[Dataset entries]
____________________
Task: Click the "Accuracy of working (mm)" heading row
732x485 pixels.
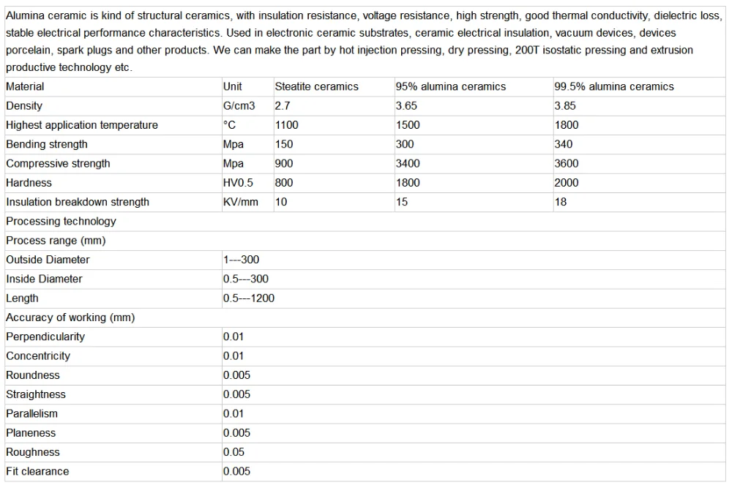Action: [x=70, y=317]
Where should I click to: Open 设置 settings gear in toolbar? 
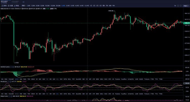tap(10, 5)
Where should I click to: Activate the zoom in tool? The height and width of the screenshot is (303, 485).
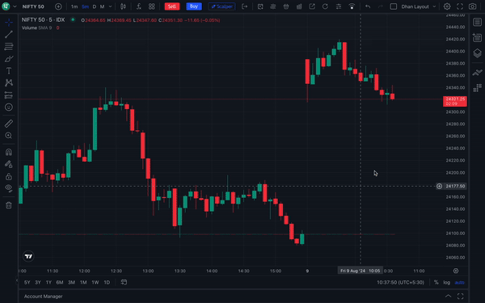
____________________
With the pictures left out, copy exactly the lines above from the line containing "732x485 pixels." through the last line of the entries.

732x485 pixels.
Action: [x=70, y=317]
Where should I click to: Open 设置 settings gear in toolbar? 
tap(10, 5)
Where should I click to: Activate the zoom in tool? The height and width of the screenshot is (303, 485).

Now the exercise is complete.